Australian funds were among the biggest sellers of MightyRiverPower as its shares sank to a post-float low last month, though the exit may been more to do with a slump in their home market than a change of sentiment on the power company.
Market data for the top 100 shareholders in MRP between May 24 and June 21 shows the largest reduction was by HSBC Custody Nominees (Australia), which reduced its holding by 6.1 million shares, or 55 percent, to 4.99 million.
That saw it fall to 10th-largest shareholder from fourth. JP Morgan Nominees Australia trimmed its holding by 1.4 million shares to about 4.4 million and Melbourne-based CS Fourth Nominees sold 2.8 million shares to end up with about 1.8 million.
Shares of MRP slipped to $2.46 on May 24, below the $2.50 initial public offering price, and touched a low of $2.20 on June 21. In the same period, the S&P/ASX 200 Index dropped about 7 percent.
With the slump in Australian shares, “Australian institutions that had put money into MRP were probably prepared to pull money out pretty quickly to put into their own market because some of their own stocks would have fallen even further,” said James Smalley, a director at brokerage Hamilton Hindin Greene.
They may also have picked up a currency gain taking their money home as the kiwi dollar advanced on its Australian counterpart, he said.
MRP shares have since recovered, trading recently at $2.42. The shares are rated a ‘hold’ based on the consensus of six recommendations compiled by Reuters, with a median price target of $2.50.
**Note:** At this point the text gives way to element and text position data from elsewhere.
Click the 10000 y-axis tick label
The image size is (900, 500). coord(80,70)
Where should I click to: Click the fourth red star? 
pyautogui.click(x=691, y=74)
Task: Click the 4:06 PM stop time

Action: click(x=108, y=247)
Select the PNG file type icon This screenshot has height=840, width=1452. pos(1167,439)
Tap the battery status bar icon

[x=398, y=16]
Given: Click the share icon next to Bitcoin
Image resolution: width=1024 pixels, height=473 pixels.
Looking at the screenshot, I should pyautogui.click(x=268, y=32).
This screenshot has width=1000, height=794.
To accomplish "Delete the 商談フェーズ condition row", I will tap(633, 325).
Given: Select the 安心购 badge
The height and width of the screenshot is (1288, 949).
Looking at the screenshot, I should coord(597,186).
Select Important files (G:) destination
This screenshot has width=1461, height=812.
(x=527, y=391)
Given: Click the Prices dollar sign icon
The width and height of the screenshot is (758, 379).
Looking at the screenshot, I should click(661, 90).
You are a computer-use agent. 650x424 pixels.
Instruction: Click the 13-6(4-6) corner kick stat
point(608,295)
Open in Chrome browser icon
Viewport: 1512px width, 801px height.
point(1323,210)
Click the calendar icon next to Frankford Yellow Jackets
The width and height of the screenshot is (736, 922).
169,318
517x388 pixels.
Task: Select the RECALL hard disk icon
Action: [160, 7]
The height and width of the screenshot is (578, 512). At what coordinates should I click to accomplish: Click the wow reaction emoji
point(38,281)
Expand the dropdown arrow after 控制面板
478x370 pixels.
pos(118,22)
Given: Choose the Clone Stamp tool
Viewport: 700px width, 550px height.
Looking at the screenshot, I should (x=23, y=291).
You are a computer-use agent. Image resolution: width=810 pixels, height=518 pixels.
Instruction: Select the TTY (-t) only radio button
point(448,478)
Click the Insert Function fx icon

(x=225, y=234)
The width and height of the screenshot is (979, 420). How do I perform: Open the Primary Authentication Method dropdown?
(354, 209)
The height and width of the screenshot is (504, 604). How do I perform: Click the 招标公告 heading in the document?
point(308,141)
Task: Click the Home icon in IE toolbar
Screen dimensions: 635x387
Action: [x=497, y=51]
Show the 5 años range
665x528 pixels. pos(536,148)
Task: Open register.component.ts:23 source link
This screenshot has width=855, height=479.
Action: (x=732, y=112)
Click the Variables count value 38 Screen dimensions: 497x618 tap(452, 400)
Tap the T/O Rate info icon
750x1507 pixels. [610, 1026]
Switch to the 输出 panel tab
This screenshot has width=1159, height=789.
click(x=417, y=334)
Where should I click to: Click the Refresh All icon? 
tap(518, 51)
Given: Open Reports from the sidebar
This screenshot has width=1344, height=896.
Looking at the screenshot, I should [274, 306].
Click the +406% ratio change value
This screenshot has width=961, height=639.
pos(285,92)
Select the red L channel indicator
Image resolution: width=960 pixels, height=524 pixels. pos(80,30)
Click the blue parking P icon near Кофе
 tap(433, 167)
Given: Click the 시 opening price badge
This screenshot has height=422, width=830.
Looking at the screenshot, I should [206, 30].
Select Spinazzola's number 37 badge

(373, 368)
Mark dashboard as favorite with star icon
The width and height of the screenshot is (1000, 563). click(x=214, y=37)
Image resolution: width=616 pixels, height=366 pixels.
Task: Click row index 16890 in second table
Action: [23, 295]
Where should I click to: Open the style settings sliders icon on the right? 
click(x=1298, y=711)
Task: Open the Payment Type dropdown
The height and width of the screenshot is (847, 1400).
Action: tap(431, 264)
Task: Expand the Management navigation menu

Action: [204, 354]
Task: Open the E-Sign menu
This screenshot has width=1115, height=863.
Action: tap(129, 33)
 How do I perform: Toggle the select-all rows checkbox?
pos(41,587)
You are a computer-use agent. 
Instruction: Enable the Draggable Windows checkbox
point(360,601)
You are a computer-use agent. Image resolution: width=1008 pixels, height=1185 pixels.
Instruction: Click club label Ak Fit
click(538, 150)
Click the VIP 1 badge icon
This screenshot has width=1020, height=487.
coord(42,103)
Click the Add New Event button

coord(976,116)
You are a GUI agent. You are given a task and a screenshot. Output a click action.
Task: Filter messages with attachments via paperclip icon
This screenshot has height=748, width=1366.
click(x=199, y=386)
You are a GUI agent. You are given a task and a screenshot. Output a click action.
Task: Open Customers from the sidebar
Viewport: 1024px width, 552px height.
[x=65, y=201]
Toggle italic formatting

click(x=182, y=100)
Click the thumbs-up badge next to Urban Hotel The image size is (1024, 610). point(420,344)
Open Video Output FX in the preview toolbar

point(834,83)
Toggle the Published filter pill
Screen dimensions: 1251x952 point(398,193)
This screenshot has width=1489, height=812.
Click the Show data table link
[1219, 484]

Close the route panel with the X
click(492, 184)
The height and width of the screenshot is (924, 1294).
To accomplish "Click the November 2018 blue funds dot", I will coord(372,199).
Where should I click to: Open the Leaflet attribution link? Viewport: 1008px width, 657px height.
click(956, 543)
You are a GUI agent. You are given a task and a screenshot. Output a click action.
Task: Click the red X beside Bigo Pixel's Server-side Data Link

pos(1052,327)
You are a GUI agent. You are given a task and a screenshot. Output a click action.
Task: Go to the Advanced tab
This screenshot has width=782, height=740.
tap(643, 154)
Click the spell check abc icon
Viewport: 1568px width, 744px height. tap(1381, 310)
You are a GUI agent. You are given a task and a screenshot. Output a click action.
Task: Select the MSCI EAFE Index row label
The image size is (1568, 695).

Forsyth Barr analyst Andrew Harvey-Green put a 12-month price target of $2.35 and a rating of ‘hold’ in a report dated June 19. His discounted cash flow valuation was $2.18, including a discount of 20 cents for the Labour/Greens policy for a single buying agency. It also assumed wholesale electricity price growth of 2 percent a year and electricity demand growth of 0.7 percent.
“Whilst we like the underlying industry characteristics (robust earnings & solid growth), there
are regulatory (single buyer model and transmission pricing) and demand issues (threat of aluminium smelter closure and generally weak demand) facing the industry,” he said in the report.
Harvey-Green called MRP “an attractive business in an industry that has a solid earnings track record.” He forecasts a gross dividend yield of 7.2 percent for 2013, rising to 7.8 percent in 2014.
Nominee companies are typically custodians that hold and administer securities for the actual owner. The ultimate owners often can’t be easily identified.
The second-largest shareholder in MRP as at June 21 was New Zealand Central Securities Depositary, the Reserve Bank-owned company that holds shares for its NZClear members, which include banks, fund managers, custodians and trustee companies. Its holding reduced by 2.2 million shares to 194 million, second only to the Crown with 724.6 million shares, or 51.76 percent, of MRP.